Dass Rapha jeden erfolgreichen Festive 500-Fahrer früher mit einem Aufbügel-Abzeichen auszeichnete, kann nicht der Grund für den Erfolg sein, denn das ist passé. „Für viele ist es einfach eine jährlich wiederkehrende Motivation“, sagt Steffen Weigold, Rapha Cycling Club Coordinator in Berlin. Die Clubhäuser der Kleidungsmarke sind rund um den Globus während des Aktionszeitraums vom 24.12. bis zum 31.12.2023 ein Treffpunkt für alle, die sich gemeinsam an die 500 wagen wollen. „Die meisten nutzen den Festive 500 Strava Club, um ihre Fahrten zu dokumentieren, das ist am einfachsten. Aber es ist kein Muss, genauso wie die Brevet-Karte kein Muss ist. Ich gehe mal davon aus, dass Ehrlichkeit bei den Kilometern Ehrensache ist“, sagt Weigold. Offizielle Seite: https://www.rapha.cc
Offizielle Rapha Ausfahrten und Strava
Das Berliner Clubhaus bietet zur Rapha Festive 500 2023 jeden Tag eine bis drei gemeinsame weihnachtliche Ausfahrten an. Und bereits am bevorstehenden Wochenende geht es mit einer Trainingsfahrt am 16. Dezember los. Mit dabei sind neben reinen Roadie-Fahrten auch Gravel Rides. Gestartet wird zu unterschiedlichen Zeiten, aber meist morgens zwischen 09:00 Uhr und 11:00 Uhr. Auch das Rapha Clubhouse München bietet jeden Tag Festive 500 Rides an, die immer zwischen um 09.30 Uhr und 11:00 Uhr starten. Hier geht es zur Anmeldung.

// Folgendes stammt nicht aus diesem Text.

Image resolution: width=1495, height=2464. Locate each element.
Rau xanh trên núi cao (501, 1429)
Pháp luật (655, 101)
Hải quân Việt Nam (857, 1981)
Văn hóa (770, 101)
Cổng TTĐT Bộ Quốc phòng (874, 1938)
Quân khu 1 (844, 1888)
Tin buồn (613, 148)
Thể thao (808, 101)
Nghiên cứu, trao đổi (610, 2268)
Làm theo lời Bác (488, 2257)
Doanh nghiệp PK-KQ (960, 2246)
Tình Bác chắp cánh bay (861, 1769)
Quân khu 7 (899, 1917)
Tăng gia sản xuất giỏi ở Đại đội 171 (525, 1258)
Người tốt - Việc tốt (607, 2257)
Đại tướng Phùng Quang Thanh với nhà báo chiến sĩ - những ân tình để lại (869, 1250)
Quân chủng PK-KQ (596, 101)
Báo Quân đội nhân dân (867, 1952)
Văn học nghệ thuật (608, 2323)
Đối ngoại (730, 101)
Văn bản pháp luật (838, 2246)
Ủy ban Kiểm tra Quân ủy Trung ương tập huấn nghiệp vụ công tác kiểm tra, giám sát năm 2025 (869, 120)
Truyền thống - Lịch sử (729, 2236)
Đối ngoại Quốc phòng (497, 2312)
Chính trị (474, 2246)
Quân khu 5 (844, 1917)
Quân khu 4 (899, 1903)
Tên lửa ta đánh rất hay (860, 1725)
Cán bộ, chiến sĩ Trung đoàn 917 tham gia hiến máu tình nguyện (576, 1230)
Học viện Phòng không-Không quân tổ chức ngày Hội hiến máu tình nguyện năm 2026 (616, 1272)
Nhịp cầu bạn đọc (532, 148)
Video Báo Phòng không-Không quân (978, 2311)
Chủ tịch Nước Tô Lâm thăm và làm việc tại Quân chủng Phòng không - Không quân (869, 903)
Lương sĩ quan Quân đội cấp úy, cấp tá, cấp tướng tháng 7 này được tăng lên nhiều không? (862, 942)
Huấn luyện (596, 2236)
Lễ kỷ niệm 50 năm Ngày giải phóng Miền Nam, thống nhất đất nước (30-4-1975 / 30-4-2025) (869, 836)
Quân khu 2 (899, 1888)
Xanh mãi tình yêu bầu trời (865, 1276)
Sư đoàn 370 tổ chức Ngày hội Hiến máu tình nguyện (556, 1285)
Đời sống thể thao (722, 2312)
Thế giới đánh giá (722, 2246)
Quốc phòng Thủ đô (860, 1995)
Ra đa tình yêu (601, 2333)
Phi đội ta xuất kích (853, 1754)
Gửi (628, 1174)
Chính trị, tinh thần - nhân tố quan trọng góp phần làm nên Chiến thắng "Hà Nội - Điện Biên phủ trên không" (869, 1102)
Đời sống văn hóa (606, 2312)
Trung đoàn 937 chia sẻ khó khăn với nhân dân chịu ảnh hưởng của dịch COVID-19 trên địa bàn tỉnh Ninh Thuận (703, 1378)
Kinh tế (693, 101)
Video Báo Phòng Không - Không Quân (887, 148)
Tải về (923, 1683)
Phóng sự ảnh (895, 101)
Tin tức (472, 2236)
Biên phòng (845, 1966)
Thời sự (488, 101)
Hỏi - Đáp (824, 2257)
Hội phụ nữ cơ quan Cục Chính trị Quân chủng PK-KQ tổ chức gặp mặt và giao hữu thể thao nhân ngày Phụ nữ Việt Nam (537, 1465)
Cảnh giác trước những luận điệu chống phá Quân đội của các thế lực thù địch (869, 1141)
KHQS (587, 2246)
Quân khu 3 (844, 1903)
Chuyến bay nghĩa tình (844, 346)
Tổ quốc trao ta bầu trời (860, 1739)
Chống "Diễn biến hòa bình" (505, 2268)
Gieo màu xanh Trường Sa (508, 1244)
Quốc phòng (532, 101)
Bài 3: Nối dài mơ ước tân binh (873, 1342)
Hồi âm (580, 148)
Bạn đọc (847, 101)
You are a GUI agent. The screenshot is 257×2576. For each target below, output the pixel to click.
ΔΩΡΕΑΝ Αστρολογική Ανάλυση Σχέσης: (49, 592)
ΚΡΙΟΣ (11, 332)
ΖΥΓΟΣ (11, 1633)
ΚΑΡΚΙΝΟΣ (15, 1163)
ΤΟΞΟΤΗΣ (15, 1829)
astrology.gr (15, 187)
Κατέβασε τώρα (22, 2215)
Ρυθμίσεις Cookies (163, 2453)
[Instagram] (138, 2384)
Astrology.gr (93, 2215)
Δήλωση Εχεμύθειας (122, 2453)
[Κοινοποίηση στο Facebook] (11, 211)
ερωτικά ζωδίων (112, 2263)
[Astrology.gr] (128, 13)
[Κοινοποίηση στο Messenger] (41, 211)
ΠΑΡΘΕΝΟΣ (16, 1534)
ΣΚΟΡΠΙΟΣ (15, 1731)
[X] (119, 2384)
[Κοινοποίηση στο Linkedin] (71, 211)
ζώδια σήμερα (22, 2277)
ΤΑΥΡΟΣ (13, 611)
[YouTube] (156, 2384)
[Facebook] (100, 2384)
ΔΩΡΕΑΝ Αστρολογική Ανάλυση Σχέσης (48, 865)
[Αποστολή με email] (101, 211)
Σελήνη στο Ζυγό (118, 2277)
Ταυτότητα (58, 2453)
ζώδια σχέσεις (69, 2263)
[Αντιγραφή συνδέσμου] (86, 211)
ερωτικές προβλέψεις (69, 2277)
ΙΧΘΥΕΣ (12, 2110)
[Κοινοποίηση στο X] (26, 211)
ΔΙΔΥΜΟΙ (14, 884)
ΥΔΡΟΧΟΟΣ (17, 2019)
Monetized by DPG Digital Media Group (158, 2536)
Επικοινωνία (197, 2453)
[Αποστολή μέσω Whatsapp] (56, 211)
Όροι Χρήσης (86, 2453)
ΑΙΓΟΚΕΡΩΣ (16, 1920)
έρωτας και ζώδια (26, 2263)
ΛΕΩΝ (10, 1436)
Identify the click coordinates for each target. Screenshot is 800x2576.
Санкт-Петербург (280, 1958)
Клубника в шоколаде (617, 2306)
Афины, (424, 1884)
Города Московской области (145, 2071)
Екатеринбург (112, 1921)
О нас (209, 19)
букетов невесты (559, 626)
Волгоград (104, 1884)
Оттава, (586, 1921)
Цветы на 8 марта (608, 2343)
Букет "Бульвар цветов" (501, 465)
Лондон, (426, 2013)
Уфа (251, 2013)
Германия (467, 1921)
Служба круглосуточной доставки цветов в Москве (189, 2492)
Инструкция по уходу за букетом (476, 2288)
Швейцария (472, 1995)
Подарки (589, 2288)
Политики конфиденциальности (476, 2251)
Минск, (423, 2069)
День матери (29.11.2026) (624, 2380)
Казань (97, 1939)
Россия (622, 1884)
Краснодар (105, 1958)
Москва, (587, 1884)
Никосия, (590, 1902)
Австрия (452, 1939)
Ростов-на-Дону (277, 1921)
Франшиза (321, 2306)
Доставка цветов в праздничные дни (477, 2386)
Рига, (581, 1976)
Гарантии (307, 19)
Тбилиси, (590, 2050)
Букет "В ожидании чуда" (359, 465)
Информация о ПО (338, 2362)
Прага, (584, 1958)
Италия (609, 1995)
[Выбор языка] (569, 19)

Am ersten Festive 500 im Jahr 2010 – ein verschneites – nahmen 94 Leute teil. 2023 haben sich zum jetzigen Zeitpunkt rund 129.133 Mitglieder bei der entsprechenden Herausforderung auf Strava eingetragen. Zu gewinnen gibt es bei Bestehen der Challenge auch etwas: ein Rennrad von Cannondale, einen 1.000 € Rapha-GUtschein werden ausgelost – 20 % Rabatt bei Rapha sind die Belohnung für alle Finisher.
Weil Rapha inzwischen keine echten Aufnäher (Patches) verschickt und manche zudem Indoor-Cycling nicht als wahren Geist der Festive 500 gelten lassen wollen, haben sich inzwischen Alternativen gegründet. Ein Beispiel ist das Gnu Festive 500 – hier gibt es auch Patches.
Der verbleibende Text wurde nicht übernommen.